Supplied records Block Start

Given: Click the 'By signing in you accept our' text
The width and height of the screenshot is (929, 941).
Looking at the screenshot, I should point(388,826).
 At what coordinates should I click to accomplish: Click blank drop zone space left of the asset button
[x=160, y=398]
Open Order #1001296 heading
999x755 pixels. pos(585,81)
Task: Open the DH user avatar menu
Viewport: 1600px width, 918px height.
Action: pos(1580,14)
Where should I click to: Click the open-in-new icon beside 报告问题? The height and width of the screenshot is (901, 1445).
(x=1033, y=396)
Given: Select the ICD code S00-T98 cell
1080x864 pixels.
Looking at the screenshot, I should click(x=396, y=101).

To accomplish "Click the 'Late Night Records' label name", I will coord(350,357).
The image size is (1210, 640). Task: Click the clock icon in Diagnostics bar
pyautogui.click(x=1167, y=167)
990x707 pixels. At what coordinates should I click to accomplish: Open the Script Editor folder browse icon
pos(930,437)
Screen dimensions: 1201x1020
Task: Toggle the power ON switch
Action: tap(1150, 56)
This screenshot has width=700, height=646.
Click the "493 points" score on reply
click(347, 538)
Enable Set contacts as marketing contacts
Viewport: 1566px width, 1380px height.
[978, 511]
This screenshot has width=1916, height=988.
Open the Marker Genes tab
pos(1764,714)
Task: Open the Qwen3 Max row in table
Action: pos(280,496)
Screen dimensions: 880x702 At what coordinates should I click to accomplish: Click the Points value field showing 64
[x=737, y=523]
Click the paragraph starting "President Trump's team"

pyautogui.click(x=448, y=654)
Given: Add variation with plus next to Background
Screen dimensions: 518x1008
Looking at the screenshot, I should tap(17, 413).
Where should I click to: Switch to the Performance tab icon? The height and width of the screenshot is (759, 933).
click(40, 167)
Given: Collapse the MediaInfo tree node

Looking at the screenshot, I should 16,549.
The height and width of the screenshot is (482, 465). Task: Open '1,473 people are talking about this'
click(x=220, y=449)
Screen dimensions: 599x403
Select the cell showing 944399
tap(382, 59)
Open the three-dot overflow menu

Supplied records Block End

▶ _Problem to work on_
Exactly as they appear, print the lines from the one holding "Select the cell showing 944399" through the final line of the entries, and no others.

▶ _Exercise answer_
Select the cell showing 944399
tap(382, 59)
Open the three-dot overflow menu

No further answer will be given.